═════ Page text

Sheikh H M Mustafiz: Cute dress is manufacturing basic products, such as t-shirt, polo shirt, sweatshirt, trousers, dress etc. Besides that, we are also doing PPE, mask, activewear, sweaters, different types of bags, etc. We are doing diversification in 2 segments: we are adding values to basic products to make more fashionable, and secondly, adding diversification in the fiber composition.

Textile Focus: What would you like to say about the current scenario of Textile Industry?

Sheikh H M Mustafiz: Talking about the current scenario of the textile industry, due to the increased price-hike of raw materials, yarn & cotton, we are facing difficulties. We are getting orders from the brands that we work with regularly with the price adjustment. But the brands we work with having a limited profit, due to the price hike, we are not being able to accept their orders. Because they claim that they are getting products from other factories with better prices. I have also talked to other company owners about this. They have said that during this pandemic situation, they are accepting orders with minimum losses. Based on this consequence, Cute Dress is not interested to accept orders with loss. This situation also has a positive side in that it has given us the chance to increase our negotiation skills and to practice the attitude of saying NO to bad prices. Some buyers are supporting us, some are not. By the way, everybody is saying that Bangladesh is floating with orders. I don’t think it is true in terms of fair price. Sometimes buyers are looking for financially challenged factories & orders them by knowing that they can’t make profit. We really need to united & we have to make sure that we all do fair business. This means we won’t accept orders with minus profit.

══════════

*What needs to be done:* Duplicate the interview text word for word, from "Sheikh H M Mustafiz: Cute" up to and including "the fiber composition.".

═════ Material supplied

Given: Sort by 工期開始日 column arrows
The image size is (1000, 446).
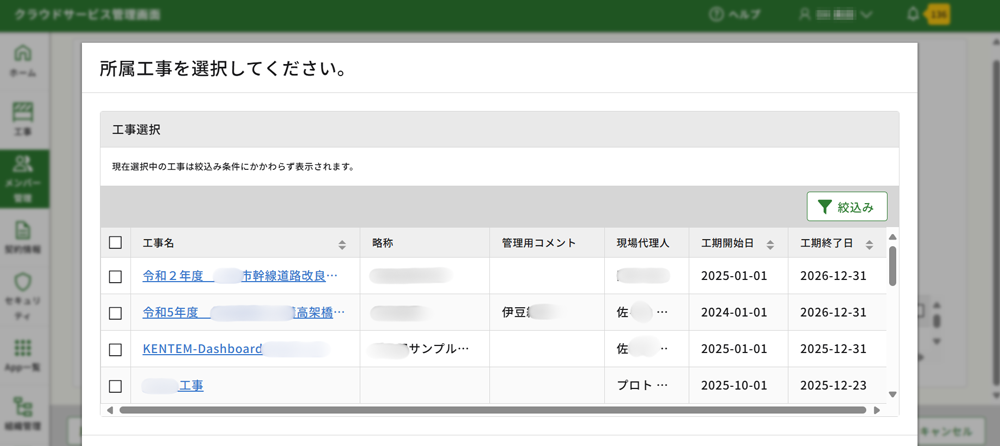Looking at the screenshot, I should pyautogui.click(x=770, y=244).
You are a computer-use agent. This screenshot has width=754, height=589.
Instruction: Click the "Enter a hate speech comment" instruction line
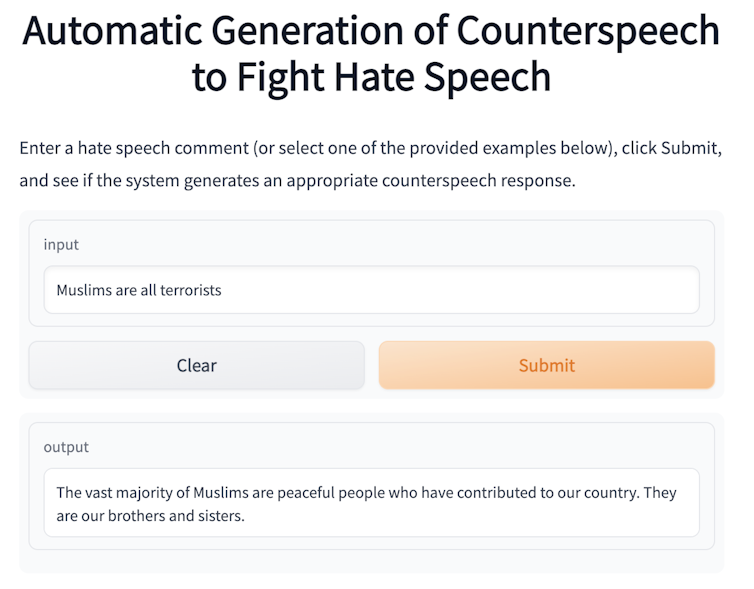coord(371,148)
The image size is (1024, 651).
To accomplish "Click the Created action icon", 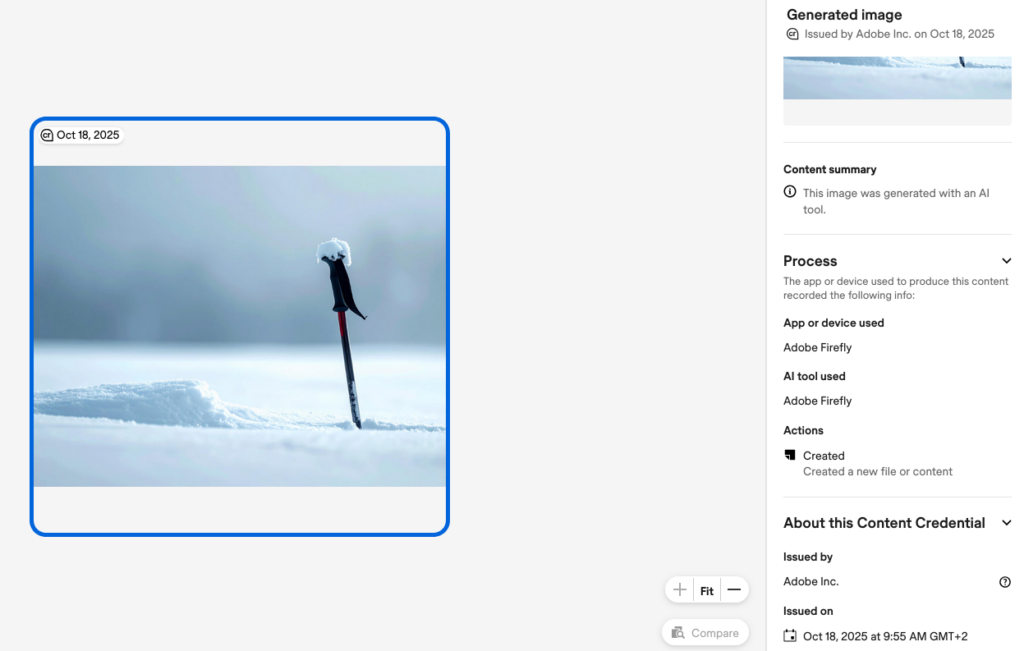I will click(x=790, y=455).
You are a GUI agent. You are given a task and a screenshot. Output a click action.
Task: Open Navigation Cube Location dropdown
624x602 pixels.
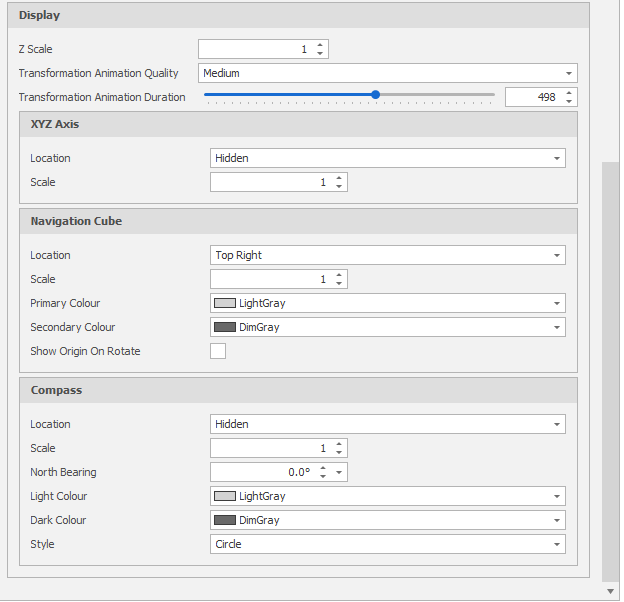pyautogui.click(x=555, y=255)
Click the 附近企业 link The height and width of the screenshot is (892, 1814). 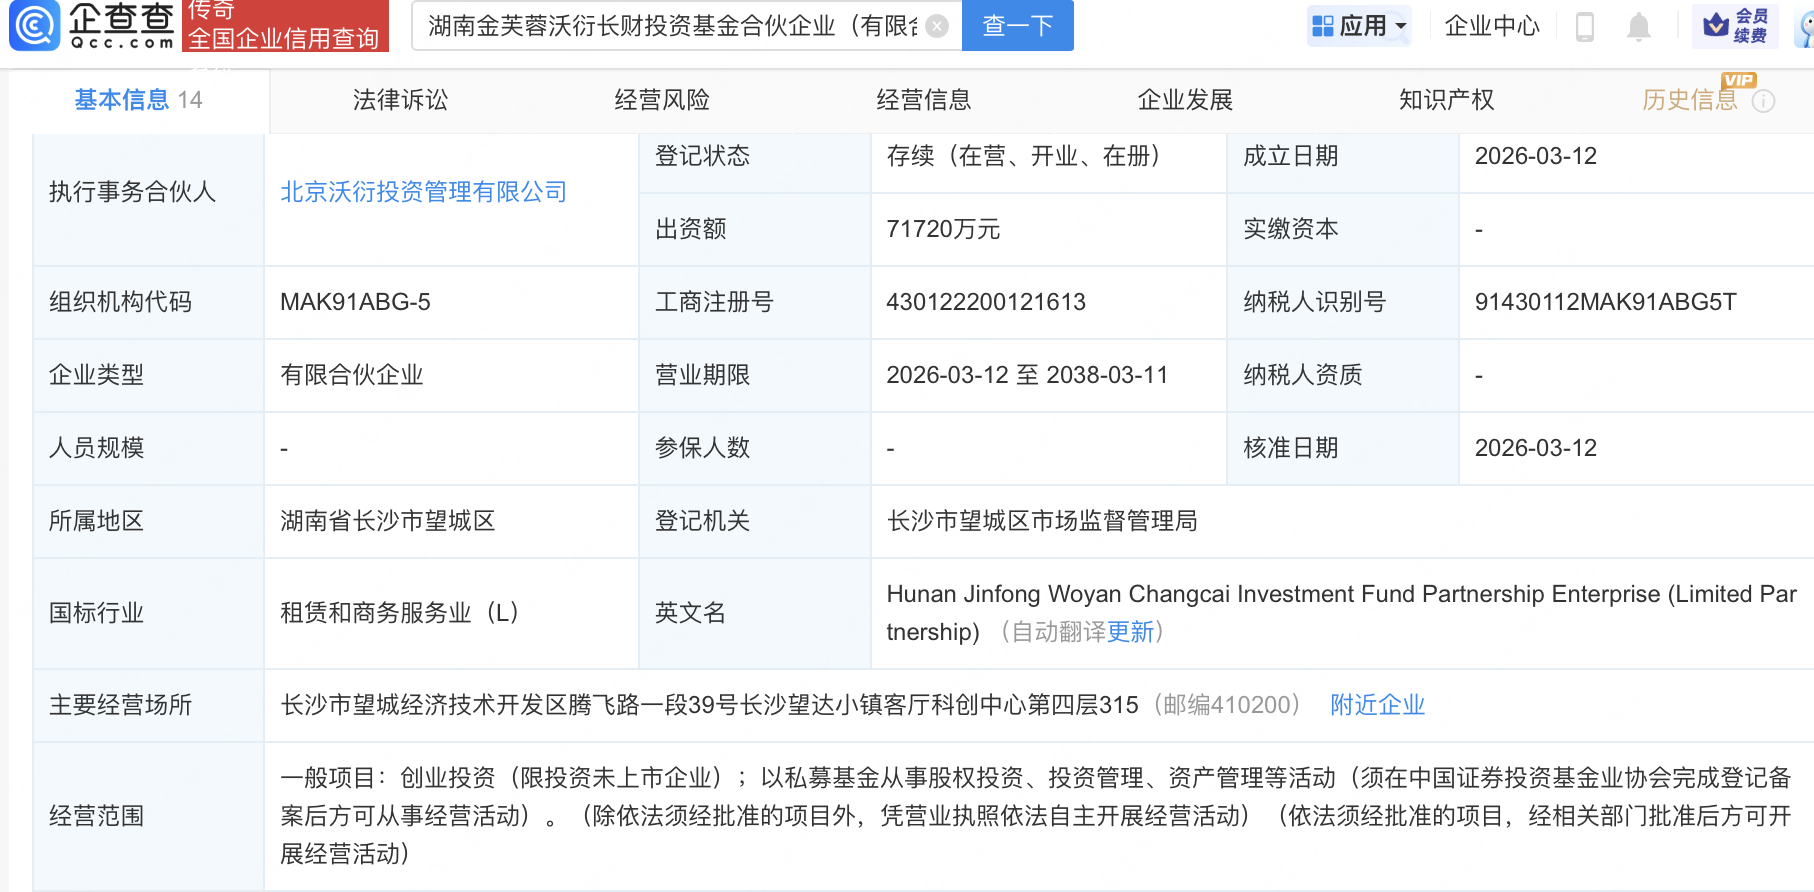[1377, 705]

══════════

*Answer section:*
Sheikh H M Mustafiz: Cute dress is manufacturing basic products, such as t-shirt, polo shirt, sweatshirt, trousers, dress etc. Besides that, we are also doing PPE, mask, activewear, sweaters, different types of bags, etc. We are doing diversification in 2 segments: we are adding values to basic products to make more fashionable, and secondly, adding diversification in the fiber composition.